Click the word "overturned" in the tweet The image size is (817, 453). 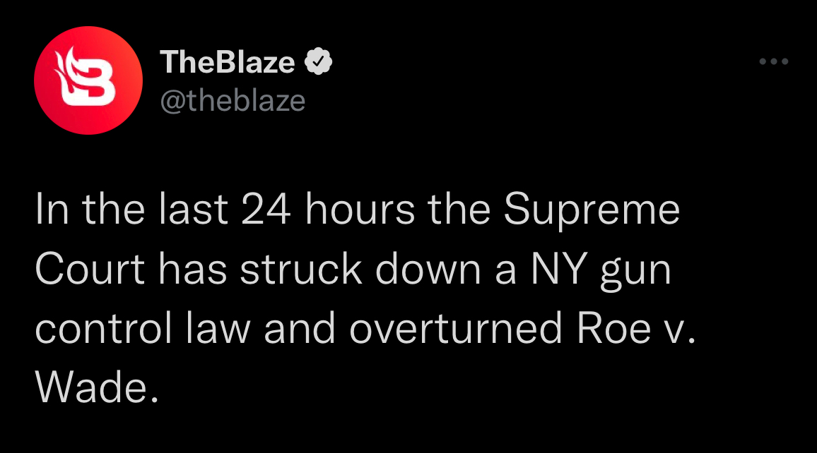click(456, 328)
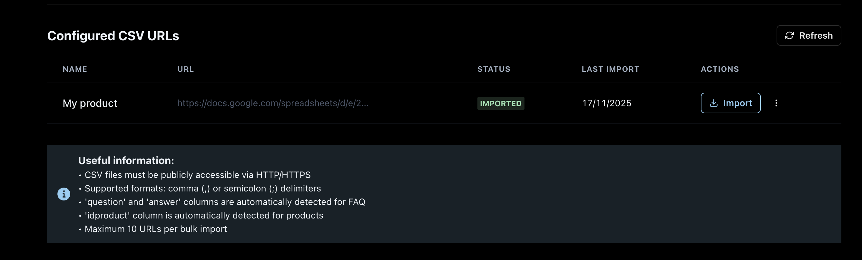Click the blue info icon beside Useful information
862x260 pixels.
tap(63, 194)
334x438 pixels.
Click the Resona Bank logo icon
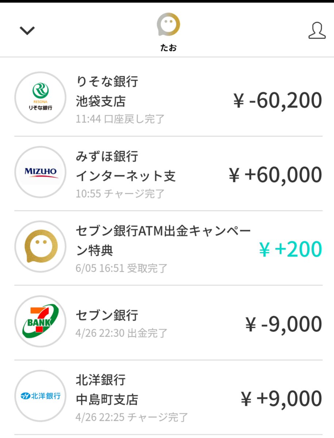(x=40, y=97)
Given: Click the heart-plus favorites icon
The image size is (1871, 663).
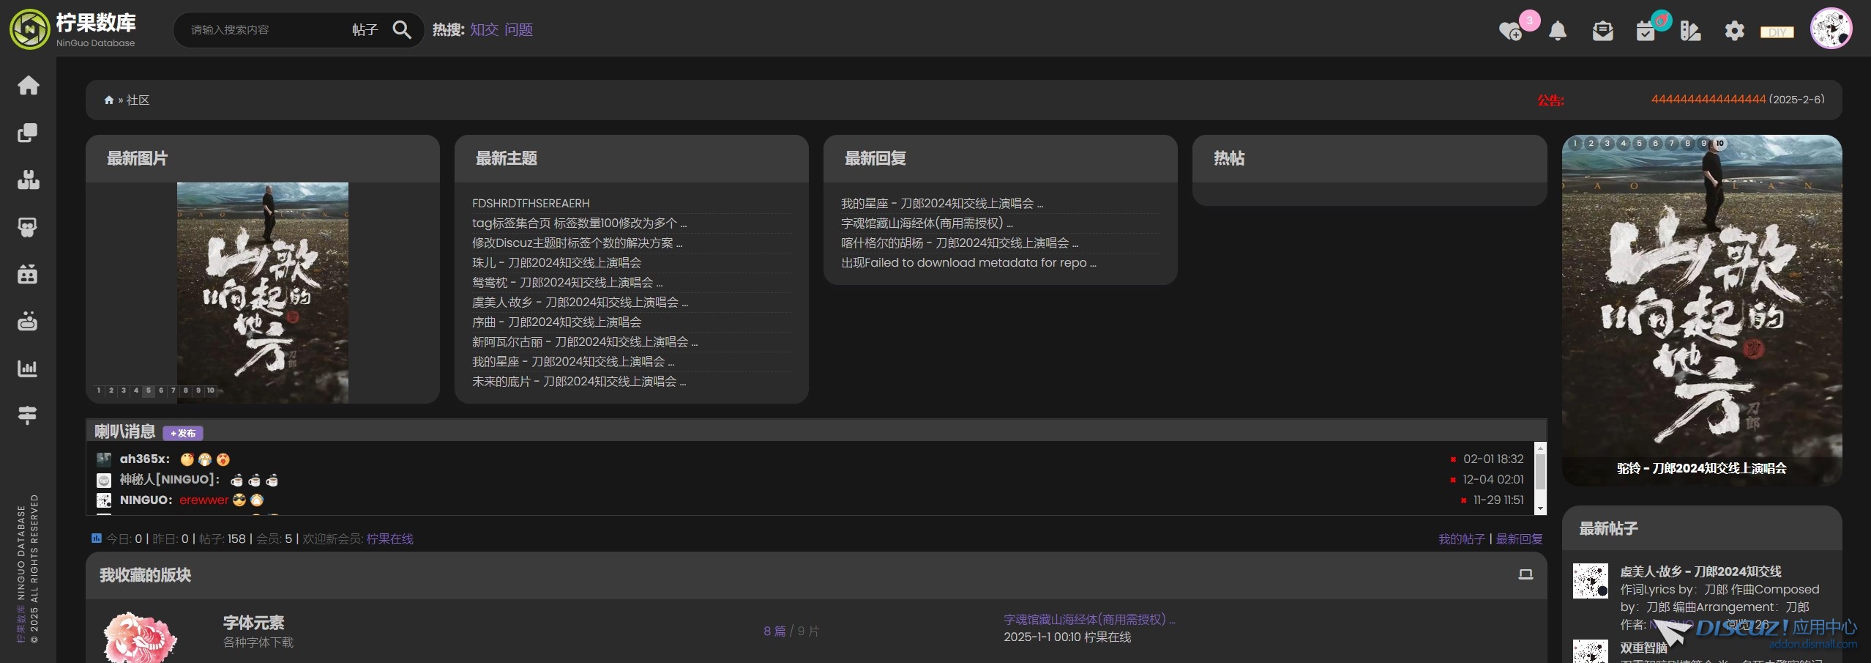Looking at the screenshot, I should tap(1510, 31).
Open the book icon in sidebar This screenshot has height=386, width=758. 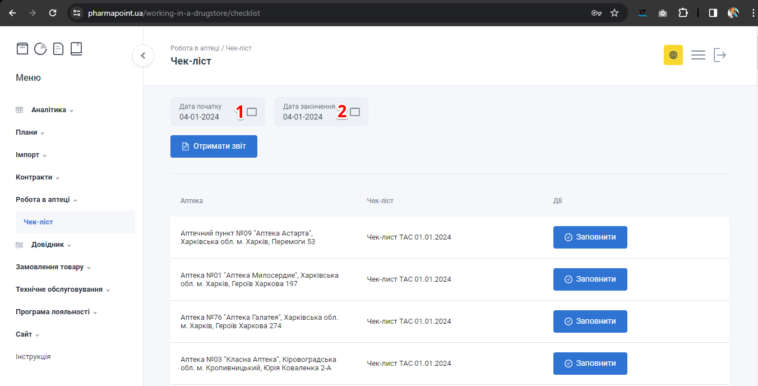(x=76, y=49)
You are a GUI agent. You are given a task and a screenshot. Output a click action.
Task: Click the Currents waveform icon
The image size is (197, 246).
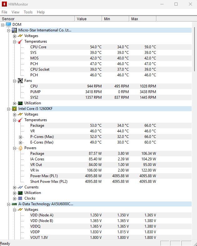[x=20, y=187]
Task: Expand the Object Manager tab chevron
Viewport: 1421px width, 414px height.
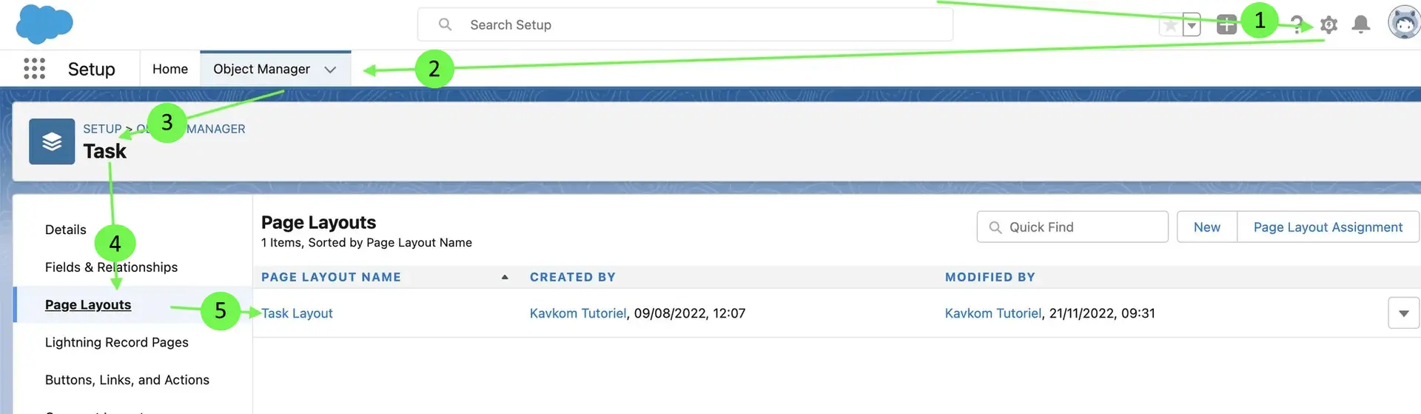Action: coord(330,70)
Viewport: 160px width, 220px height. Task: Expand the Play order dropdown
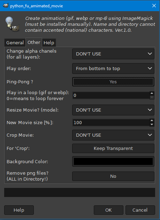pos(113,68)
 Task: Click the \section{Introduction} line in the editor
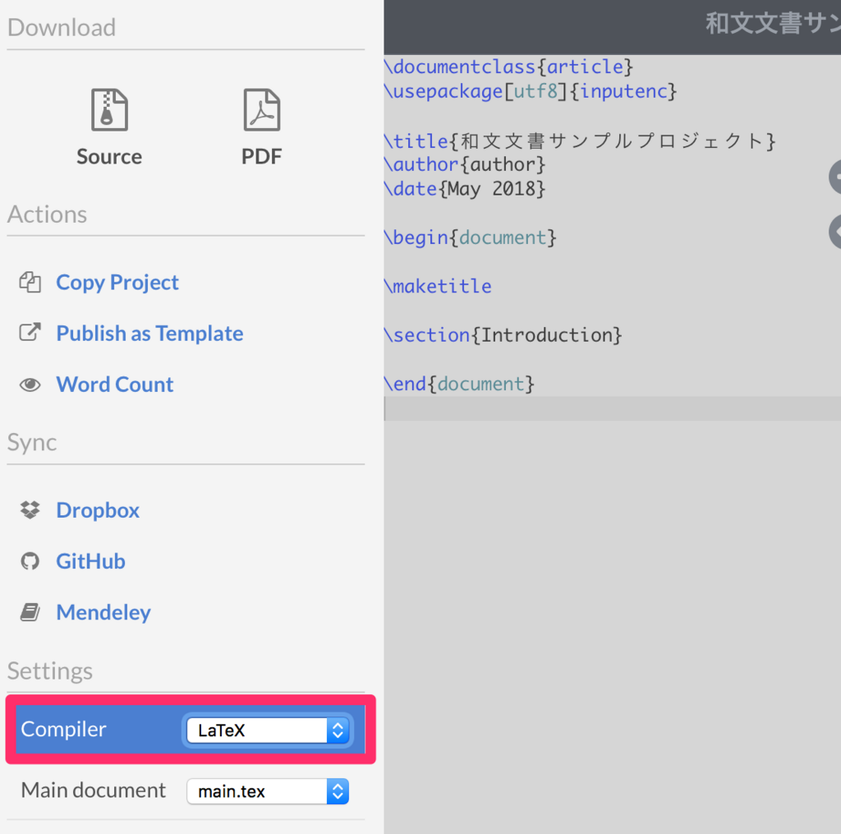coord(501,334)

····················

◆ Requirement ◆
Return exactly the lines starting at the line with "You are a GUI" and ending at the last line of the listing, both ends included; pictures are to be left out.

◆ Completed task ◆
You are a GUI agent. You are given a task and a screenshot. Output a click action.
Task: Click the Currents waveform icon
The image size is (197, 246).
[x=20, y=187]
Task: Expand the Object Manager tab chevron
Viewport: 1421px width, 414px height.
Action: coord(330,70)
Viewport: 160px width, 220px height. Task: Expand the Play order dropdown
pos(113,68)
 Task: Click the \section{Introduction} line in the editor
coord(501,334)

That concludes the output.